Copy each line of the following material that has the string "Given".

■ **Excerpted records**
--- START ---

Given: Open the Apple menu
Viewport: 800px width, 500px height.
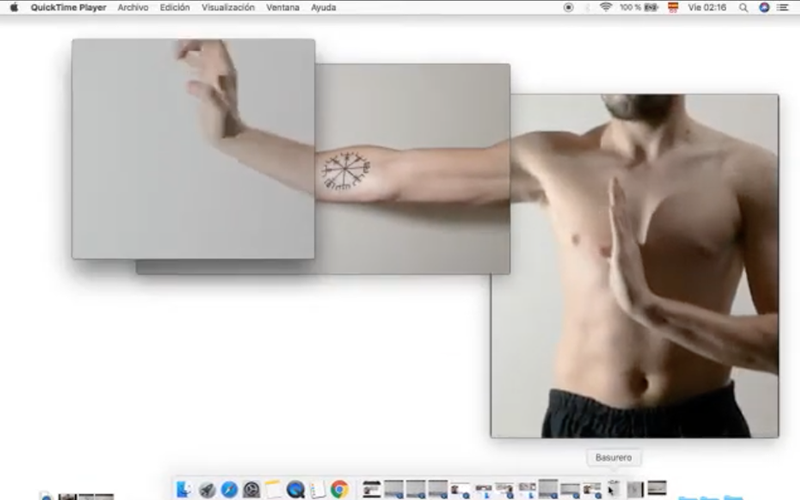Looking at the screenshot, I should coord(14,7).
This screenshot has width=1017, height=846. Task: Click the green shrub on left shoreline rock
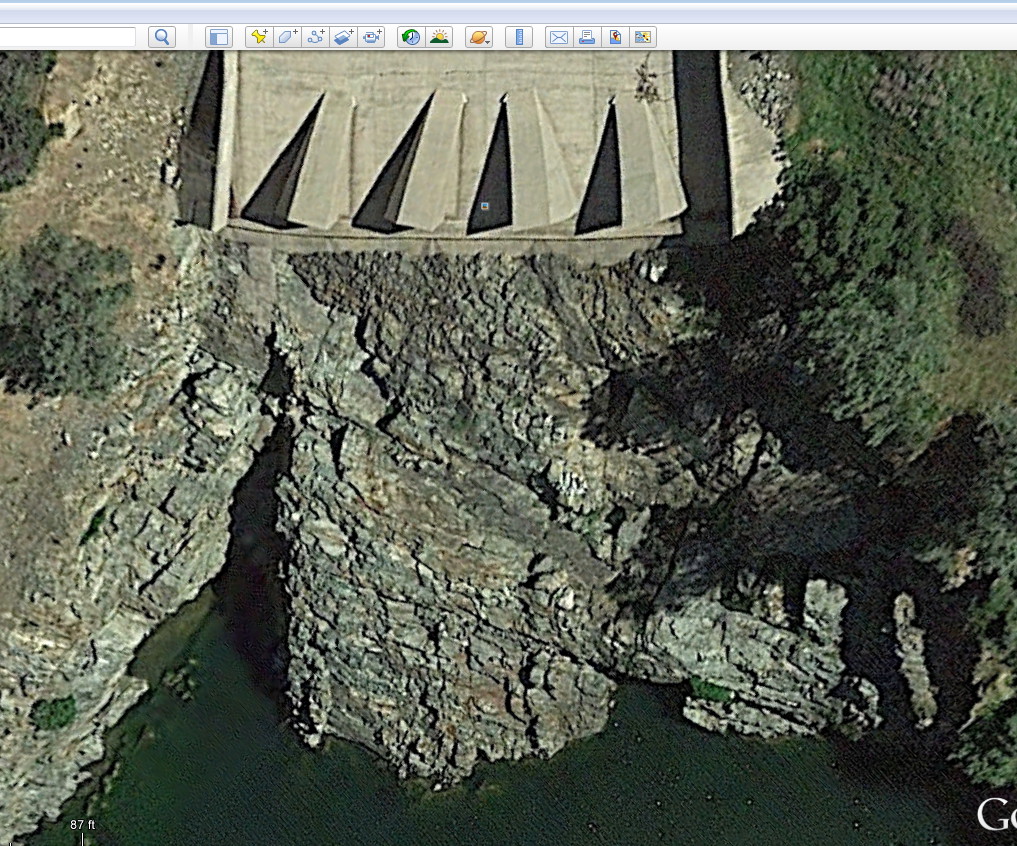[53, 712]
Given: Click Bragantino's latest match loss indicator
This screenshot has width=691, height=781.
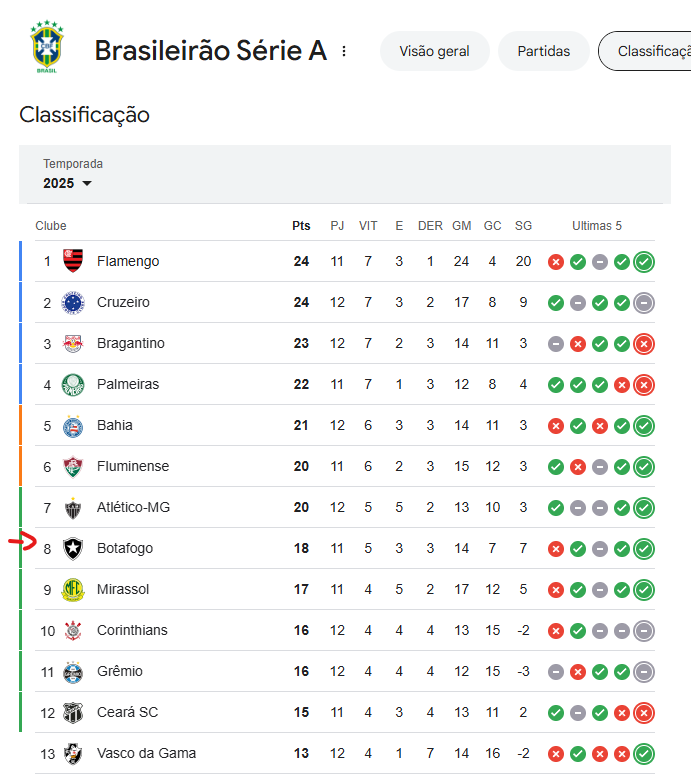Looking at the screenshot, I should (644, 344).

--- END ---
--- START ---

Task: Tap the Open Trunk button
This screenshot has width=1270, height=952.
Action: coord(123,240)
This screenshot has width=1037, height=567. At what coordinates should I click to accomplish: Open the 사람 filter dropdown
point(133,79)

--- END ---

■ **Answer to the exercise**
Given: Open the Apple menu
Given: Click Bragantino's latest match loss indicator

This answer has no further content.